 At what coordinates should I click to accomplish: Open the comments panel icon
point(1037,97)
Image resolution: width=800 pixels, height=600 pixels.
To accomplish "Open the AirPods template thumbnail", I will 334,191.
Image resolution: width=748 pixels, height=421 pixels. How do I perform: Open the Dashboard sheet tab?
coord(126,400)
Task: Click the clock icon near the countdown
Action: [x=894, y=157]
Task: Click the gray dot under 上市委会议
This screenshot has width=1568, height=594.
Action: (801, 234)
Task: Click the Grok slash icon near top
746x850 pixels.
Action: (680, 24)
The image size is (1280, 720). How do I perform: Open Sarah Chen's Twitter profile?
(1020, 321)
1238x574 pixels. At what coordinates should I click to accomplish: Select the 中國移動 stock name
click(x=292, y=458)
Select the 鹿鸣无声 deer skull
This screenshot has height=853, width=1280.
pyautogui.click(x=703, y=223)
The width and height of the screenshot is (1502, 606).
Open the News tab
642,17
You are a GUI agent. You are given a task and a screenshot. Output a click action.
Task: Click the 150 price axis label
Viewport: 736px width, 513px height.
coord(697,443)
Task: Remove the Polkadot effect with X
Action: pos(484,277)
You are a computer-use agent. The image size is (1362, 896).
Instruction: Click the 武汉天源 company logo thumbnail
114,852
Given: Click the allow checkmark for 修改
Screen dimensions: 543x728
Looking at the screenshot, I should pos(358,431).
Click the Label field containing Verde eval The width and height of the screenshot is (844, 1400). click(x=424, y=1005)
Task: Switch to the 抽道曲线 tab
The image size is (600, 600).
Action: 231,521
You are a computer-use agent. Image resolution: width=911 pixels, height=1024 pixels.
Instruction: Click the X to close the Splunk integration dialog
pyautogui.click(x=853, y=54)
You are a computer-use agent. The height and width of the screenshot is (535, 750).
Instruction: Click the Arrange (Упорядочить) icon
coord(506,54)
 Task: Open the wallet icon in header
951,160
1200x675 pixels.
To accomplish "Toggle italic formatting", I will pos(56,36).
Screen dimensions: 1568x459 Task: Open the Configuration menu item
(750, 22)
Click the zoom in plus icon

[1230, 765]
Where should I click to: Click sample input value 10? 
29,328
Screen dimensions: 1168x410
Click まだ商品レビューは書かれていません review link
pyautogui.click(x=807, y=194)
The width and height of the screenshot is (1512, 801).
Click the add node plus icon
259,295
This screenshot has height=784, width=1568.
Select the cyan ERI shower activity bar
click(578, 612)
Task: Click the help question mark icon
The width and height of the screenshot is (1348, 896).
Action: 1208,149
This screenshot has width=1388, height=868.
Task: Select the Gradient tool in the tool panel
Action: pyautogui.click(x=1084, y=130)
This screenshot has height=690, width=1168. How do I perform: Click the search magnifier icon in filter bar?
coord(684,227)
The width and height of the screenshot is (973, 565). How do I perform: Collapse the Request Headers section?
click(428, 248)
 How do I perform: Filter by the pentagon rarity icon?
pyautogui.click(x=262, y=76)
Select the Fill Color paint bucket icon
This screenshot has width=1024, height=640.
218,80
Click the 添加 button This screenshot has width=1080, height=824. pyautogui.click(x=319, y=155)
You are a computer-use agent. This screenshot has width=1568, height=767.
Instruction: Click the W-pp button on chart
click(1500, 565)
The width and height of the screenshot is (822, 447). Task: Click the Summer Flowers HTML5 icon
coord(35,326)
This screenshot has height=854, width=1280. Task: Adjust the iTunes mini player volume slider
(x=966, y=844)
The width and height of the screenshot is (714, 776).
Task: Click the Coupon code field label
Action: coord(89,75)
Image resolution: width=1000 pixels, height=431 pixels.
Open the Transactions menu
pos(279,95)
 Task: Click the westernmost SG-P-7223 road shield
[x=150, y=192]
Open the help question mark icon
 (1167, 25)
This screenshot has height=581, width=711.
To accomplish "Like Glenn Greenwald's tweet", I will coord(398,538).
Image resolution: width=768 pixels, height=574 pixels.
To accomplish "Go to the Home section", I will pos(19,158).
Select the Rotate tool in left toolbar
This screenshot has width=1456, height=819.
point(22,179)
== == ==
- _TASK TO CARRY OUT_:
Without skipping a line, retype the full listing.

- _TASK RESULT_:
 At what coordinates should I click to accomplish: Open the comments panel icon
point(1037,97)
Image resolution: width=800 pixels, height=600 pixels.
To accomplish "Open the AirPods template thumbnail", I will 334,191.
Image resolution: width=748 pixels, height=421 pixels. How do I perform: Open the Dashboard sheet tab?
coord(126,400)
Task: Click the clock icon near the countdown
Action: [x=894, y=157]
Task: Click the gray dot under 上市委会议
This screenshot has width=1568, height=594.
Action: (801, 234)
Task: Click the Grok slash icon near top
746x850 pixels.
Action: (680, 24)
The image size is (1280, 720). How do I perform: Open Sarah Chen's Twitter profile?
(1020, 321)
1238x574 pixels. At what coordinates should I click to accomplish: Select the 中國移動 stock name
click(x=292, y=458)
Select the 鹿鸣无声 deer skull
This screenshot has height=853, width=1280.
pyautogui.click(x=703, y=223)
The width and height of the screenshot is (1502, 606).
Open the News tab
642,17
You are a GUI agent. You are given a task and a screenshot. Output a click action.
Task: Click the 150 price axis label
Viewport: 736px width, 513px height.
coord(697,443)
Task: Remove the Polkadot effect with X
Action: pos(484,277)
You are a computer-use agent. The image size is (1362, 896).
Instruction: Click the 武汉天源 company logo thumbnail
114,852
Given: Click the allow checkmark for 修改
Screen dimensions: 543x728
Looking at the screenshot, I should pos(358,431).
Click the Label field containing Verde eval The width and height of the screenshot is (844, 1400). click(x=424, y=1005)
Task: Switch to the 抽道曲线 tab
The image size is (600, 600).
Action: 231,521
You are a computer-use agent. Image resolution: width=911 pixels, height=1024 pixels.
Instruction: Click the X to close the Splunk integration dialog
pyautogui.click(x=853, y=54)
You are a computer-use agent. The height and width of the screenshot is (535, 750).
Instruction: Click the Arrange (Упорядочить) icon
coord(506,54)
 Task: Open the wallet icon in header
951,160
1200x675 pixels.
To accomplish "Toggle italic formatting", I will pos(56,36).
Screen dimensions: 1568x459 Task: Open the Configuration menu item
(750, 22)
Click the zoom in plus icon

[1230, 765]
Where should I click to: Click sample input value 10? 
29,328
Screen dimensions: 1168x410
Click まだ商品レビューは書かれていません review link
pyautogui.click(x=807, y=194)
The width and height of the screenshot is (1512, 801).
Click the add node plus icon
259,295
This screenshot has height=784, width=1568.
Select the cyan ERI shower activity bar
click(578, 612)
Task: Click the help question mark icon
The width and height of the screenshot is (1348, 896).
Action: 1208,149
This screenshot has width=1388, height=868.
Task: Select the Gradient tool in the tool panel
Action: pyautogui.click(x=1084, y=130)
This screenshot has height=690, width=1168. How do I perform: Click the search magnifier icon in filter bar?
coord(684,227)
The width and height of the screenshot is (973, 565). How do I perform: Collapse the Request Headers section?
click(428, 248)
 How do I perform: Filter by the pentagon rarity icon?
pyautogui.click(x=262, y=76)
Select the Fill Color paint bucket icon
This screenshot has width=1024, height=640.
218,80
Click the 添加 button This screenshot has width=1080, height=824. pyautogui.click(x=319, y=155)
You are a computer-use agent. This screenshot has width=1568, height=767.
Instruction: Click the W-pp button on chart
click(1500, 565)
The width and height of the screenshot is (822, 447). Task: Click the Summer Flowers HTML5 icon
coord(35,326)
This screenshot has height=854, width=1280. Task: Adjust the iTunes mini player volume slider
(x=966, y=844)
The width and height of the screenshot is (714, 776).
Task: Click the Coupon code field label
Action: coord(89,75)
Image resolution: width=1000 pixels, height=431 pixels.
Open the Transactions menu
pos(279,95)
 Task: Click the westernmost SG-P-7223 road shield
[x=150, y=192]
Open the help question mark icon
 (1167, 25)
This screenshot has height=581, width=711.
To accomplish "Like Glenn Greenwald's tweet", I will coord(398,538).
Image resolution: width=768 pixels, height=574 pixels.
To accomplish "Go to the Home section", I will pos(19,158).
Select the Rotate tool in left toolbar
This screenshot has width=1456, height=819.
point(22,179)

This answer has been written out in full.